___ DATA SUPPLIED ___

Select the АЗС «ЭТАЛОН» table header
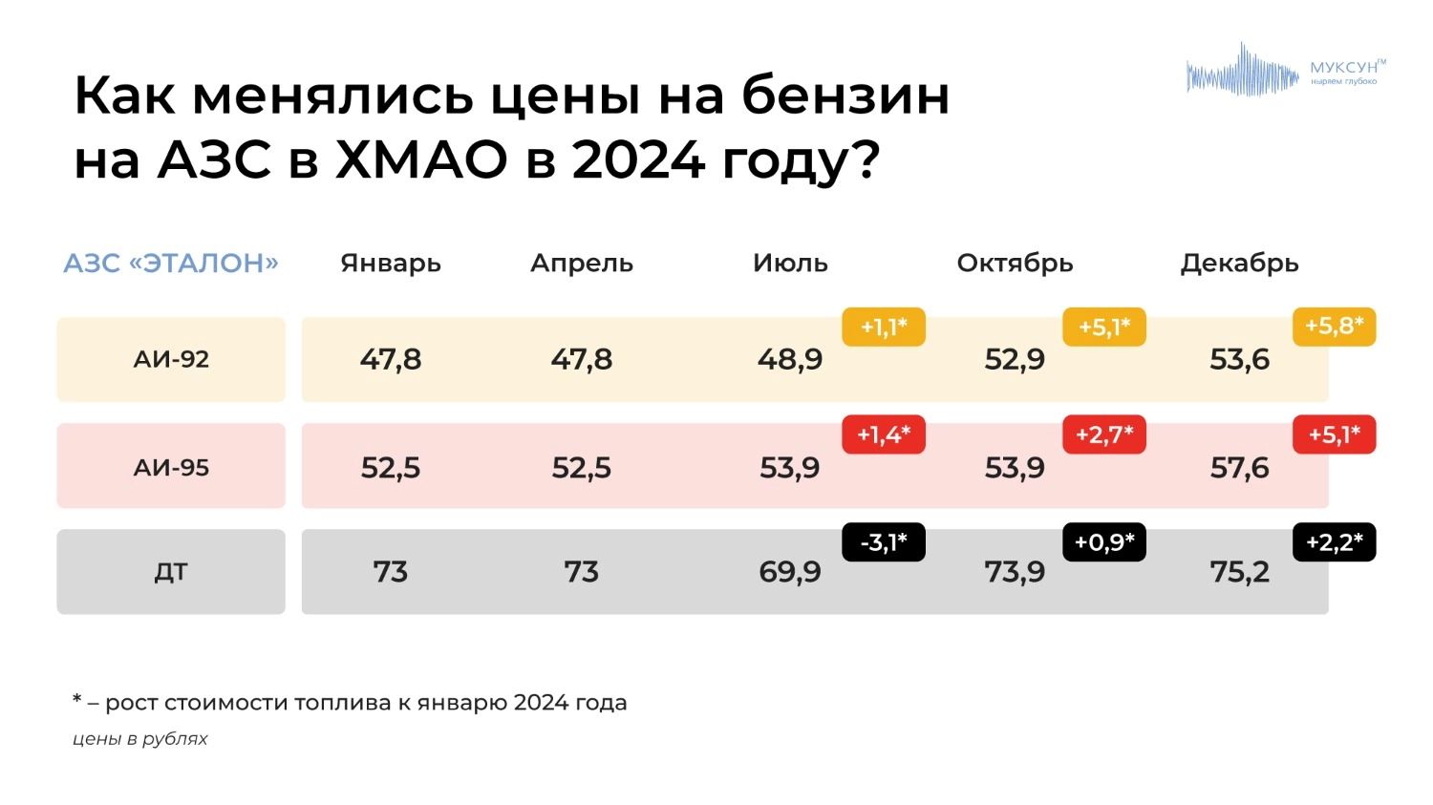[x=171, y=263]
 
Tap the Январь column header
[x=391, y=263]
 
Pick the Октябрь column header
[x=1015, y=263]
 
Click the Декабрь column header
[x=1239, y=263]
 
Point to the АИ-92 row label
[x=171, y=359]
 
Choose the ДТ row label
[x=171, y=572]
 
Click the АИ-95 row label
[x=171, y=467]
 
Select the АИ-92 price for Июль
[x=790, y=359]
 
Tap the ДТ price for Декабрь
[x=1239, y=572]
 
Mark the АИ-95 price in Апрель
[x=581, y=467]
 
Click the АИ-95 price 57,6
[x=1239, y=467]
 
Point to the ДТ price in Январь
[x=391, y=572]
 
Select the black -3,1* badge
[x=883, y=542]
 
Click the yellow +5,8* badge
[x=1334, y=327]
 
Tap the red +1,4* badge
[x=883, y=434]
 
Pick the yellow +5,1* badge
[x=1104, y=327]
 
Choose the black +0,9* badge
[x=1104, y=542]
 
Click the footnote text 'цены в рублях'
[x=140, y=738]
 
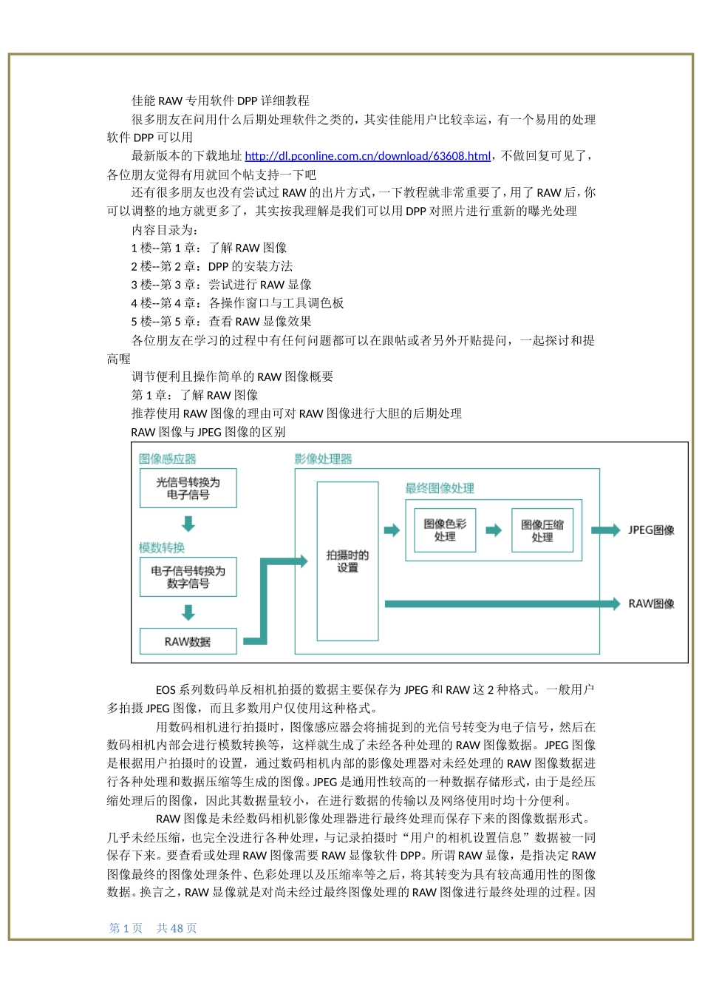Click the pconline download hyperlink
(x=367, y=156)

___
___ DATA SUPPLIED ___

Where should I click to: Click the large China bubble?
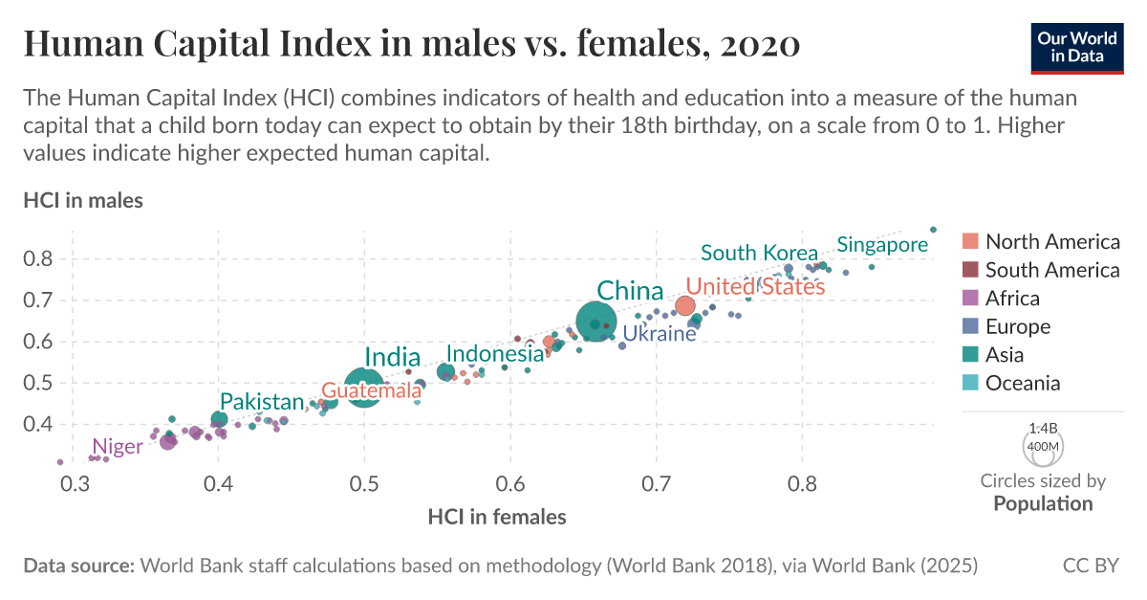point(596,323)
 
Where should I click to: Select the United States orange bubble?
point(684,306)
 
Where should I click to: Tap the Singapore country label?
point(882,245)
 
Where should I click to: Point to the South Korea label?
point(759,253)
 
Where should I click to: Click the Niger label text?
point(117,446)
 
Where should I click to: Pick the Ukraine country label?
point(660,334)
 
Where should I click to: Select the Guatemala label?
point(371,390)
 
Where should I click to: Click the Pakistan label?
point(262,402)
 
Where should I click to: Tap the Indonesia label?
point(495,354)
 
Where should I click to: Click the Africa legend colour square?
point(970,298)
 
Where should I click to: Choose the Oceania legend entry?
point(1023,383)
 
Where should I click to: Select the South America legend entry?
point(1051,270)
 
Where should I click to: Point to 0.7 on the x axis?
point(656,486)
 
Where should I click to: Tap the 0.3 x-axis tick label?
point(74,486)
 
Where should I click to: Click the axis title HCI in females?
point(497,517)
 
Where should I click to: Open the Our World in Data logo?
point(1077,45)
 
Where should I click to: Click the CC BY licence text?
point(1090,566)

___
___ DATA SUPPLIED ___

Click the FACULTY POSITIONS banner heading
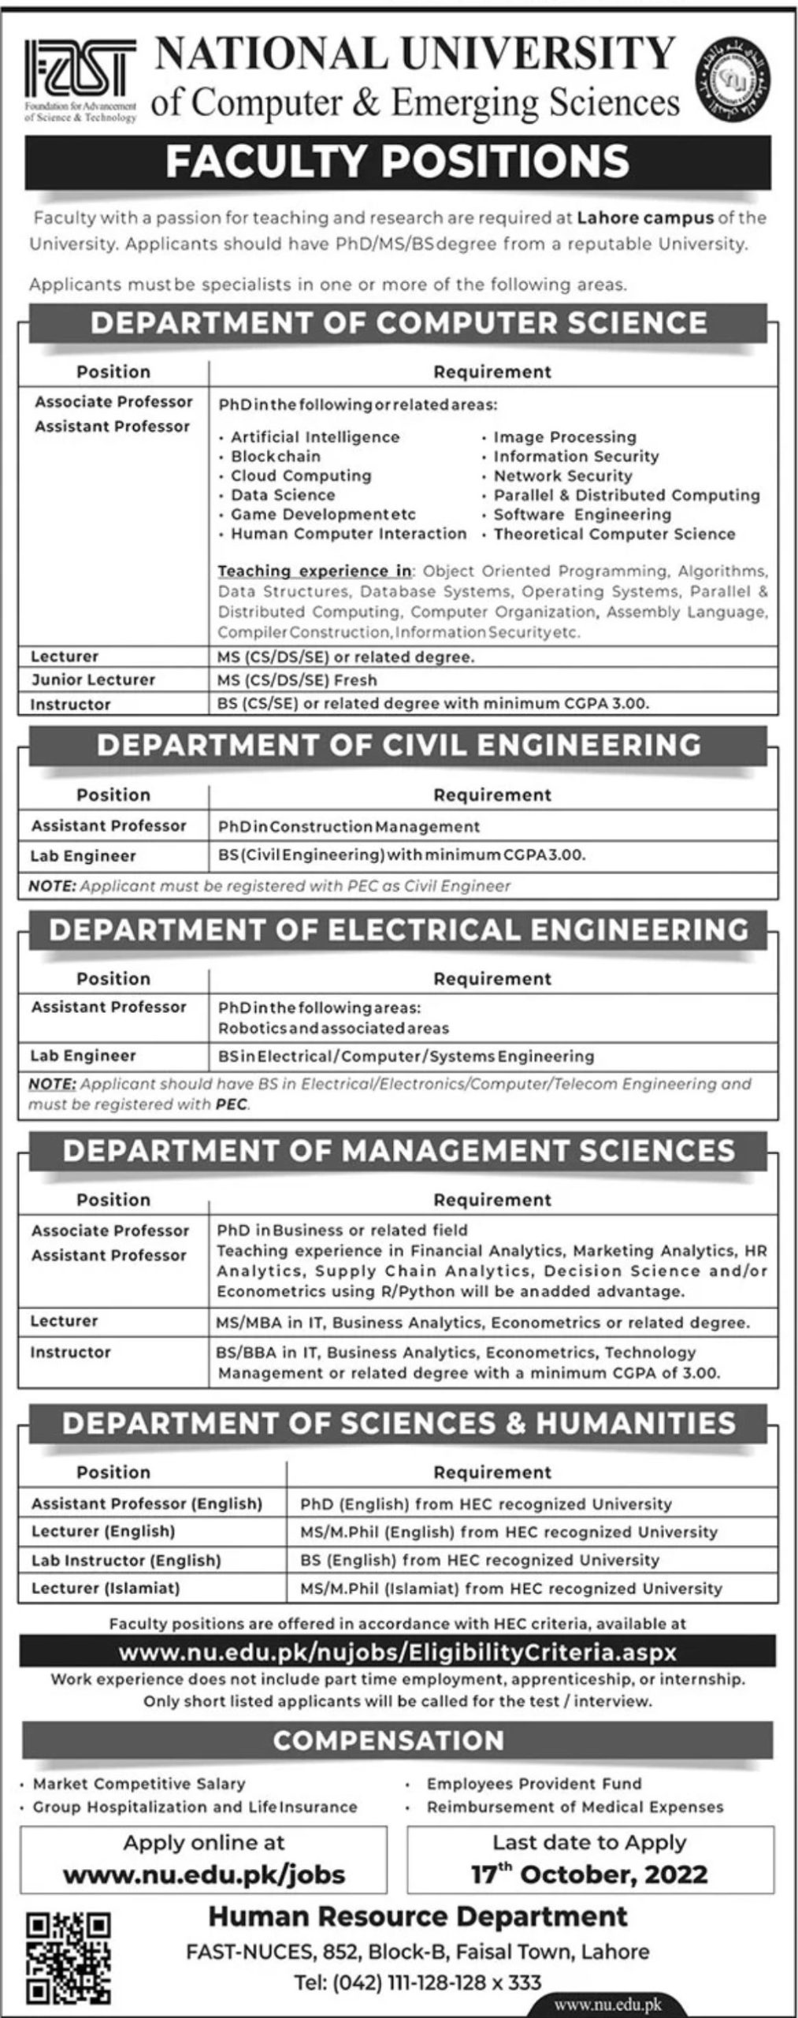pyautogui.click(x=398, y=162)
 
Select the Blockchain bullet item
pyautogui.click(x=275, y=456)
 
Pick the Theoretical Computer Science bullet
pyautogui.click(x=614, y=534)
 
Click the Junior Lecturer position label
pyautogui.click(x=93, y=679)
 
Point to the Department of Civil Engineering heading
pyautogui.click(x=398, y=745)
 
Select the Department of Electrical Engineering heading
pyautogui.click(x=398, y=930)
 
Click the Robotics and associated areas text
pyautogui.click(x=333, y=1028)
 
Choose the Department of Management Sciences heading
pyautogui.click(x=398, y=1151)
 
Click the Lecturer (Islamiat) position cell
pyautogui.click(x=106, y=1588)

___

> [WHAT TO DO] Please output the records from the line with "Where should I click to: Click the Pakistan" up to and including the line with "point(1090,566)", copying each line unchanged.

> [SOLUTION TO THIS TASK]
Where should I click to: Click the Pakistan label?
point(262,402)
 
Where should I click to: Tap the Indonesia label?
point(495,354)
 
Where should I click to: Click the Africa legend colour square?
point(970,298)
 
Where should I click to: Choose the Oceania legend entry?
point(1023,383)
 
Where should I click to: Select the South America legend entry?
point(1051,270)
 
Where should I click to: Point to 0.7 on the x axis?
point(656,486)
 
Where should I click to: Tap the 0.3 x-axis tick label?
point(74,486)
 
Where should I click to: Click the axis title HCI in females?
point(497,517)
 
Where should I click to: Open the Our World in Data logo?
point(1077,45)
 
Where should I click to: Click the CC BY licence text?
point(1090,566)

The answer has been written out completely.